Calgary doesn't have nearly the cultural scene that one might hope. Compared to many cities of even much smaller size, there is a dearth of really walkable areas, individual restaurants, nice cafés, etc. It compares very unfavourably with ANY of the large Canadian cities it's size (except maybe Edmonton), and several that are much smaller. Drive south to Missoula, MT
, and you will see a city with more to enjoy than Calgary at only 5% it's size. God help you, my friend, if you are forced to compare it to London!
After we moved here, we kept looking for the 'nice part of town', particularly downtown, and gradually realized that it doesn't exist. Note that I don't mean that the town is 'run down'; it's clean and safe (excellent police service) and has all the necessities, etc. I just mean that there aren't a lot of nice places to 'hang out'. Kensington is great, but it's tiny and really only amounts to a handful of nice joints. 17th Ave. S. is nice too, but a little more spread out and again not that big. There's also a minute number of nice little places in Bridgeland. But all these places are far apart from each other. And in between, the classic 'downtown' of Calgary, where the big buildings are, offers little draw for anyone who isn't, well, working in those big buildings. There's one nice underground mall, and there is a top-class theatre/concert venue, as well as a nice littler theatre, too. But when the show's over, you just go somewhere else... Most will go to the endless suburban strip malls for a meal, leaving little life in the real city. Kensington and 17th can only go so far, and this aspect has been a real bitter disappointment in our move to this supposedly 'hot' city.
There doesn't seem to be any end in sight to the above, in terms of urbanm revitalization. The sprawl that Calgary is making is horrendous - not in the number of new homes (no problem with that), but in the pointlessly wide waves of development, with neighbourhoods that are completely unwalkable in their scope and layout, and are placed endlessly further away from any real centre. This aspect is not as important to a student, but good luck to anyone wanting to raise a family in this sprawl who will have anything but a cookie-cutter existence.
In summary, despite the above bitterness, I wouldn't dissuade you from coming to Calgary. Like I said, the people are decent and that might be the most important thing for enjoying a few years here. The school is a cool place and there are lots of things to do nearby (particularly in the mountains). Just don't expect much life from the city itself (other than Stampede week!). For all the hype, it's really my opinion that at the moment, Economic Emperor Calgary has no clothes.

### GIVEN RECORDS
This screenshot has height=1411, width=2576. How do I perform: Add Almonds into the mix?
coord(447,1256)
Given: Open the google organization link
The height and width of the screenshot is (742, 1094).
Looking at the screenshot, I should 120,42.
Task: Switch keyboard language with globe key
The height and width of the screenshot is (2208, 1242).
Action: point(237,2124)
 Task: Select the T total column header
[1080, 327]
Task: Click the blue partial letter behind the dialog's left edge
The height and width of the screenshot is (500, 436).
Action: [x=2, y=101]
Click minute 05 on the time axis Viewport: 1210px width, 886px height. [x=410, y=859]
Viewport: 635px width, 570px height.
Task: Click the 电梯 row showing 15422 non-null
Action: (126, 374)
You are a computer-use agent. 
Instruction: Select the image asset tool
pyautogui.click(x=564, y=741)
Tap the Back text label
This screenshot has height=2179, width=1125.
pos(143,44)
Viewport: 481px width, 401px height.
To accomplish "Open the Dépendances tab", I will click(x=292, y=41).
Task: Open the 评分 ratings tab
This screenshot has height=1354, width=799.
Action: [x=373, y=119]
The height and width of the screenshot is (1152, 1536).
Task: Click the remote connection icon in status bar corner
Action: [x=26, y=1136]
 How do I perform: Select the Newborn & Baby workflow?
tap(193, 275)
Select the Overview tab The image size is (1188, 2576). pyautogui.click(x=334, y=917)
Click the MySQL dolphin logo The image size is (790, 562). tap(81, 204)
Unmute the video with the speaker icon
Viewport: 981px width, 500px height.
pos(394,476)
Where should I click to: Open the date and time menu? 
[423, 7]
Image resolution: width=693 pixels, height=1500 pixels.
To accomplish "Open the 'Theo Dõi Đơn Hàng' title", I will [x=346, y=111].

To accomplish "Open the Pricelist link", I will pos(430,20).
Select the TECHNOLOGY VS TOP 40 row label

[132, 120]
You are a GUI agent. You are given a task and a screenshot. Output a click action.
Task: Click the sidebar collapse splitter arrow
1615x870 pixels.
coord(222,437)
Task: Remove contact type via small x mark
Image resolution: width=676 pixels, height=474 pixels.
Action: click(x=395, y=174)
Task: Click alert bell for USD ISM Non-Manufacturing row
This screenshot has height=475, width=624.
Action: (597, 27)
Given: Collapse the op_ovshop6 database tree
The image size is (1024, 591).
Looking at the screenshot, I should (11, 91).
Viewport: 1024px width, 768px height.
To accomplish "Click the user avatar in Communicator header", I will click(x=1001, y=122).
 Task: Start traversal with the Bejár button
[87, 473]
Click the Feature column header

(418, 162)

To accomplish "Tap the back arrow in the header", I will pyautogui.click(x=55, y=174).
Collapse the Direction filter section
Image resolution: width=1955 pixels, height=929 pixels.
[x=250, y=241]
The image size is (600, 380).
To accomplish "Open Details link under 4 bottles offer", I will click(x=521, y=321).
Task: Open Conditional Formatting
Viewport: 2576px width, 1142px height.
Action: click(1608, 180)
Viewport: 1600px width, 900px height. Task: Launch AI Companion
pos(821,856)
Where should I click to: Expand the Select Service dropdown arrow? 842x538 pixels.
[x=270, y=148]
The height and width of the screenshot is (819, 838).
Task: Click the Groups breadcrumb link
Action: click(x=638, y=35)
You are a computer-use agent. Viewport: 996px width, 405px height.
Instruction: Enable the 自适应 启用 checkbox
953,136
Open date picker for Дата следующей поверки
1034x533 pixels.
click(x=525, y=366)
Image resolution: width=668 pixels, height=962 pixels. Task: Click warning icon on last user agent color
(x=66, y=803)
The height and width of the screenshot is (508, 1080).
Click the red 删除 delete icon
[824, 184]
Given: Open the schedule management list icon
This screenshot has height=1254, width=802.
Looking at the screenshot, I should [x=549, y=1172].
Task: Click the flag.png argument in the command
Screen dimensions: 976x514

### PROBLEM
In the passage about Calgary, which city does the writer say offers more to enjoy than Calgary at only a small fraction of its size?

### OUTPUT OF THE EXERCISE
Missoula, Montana.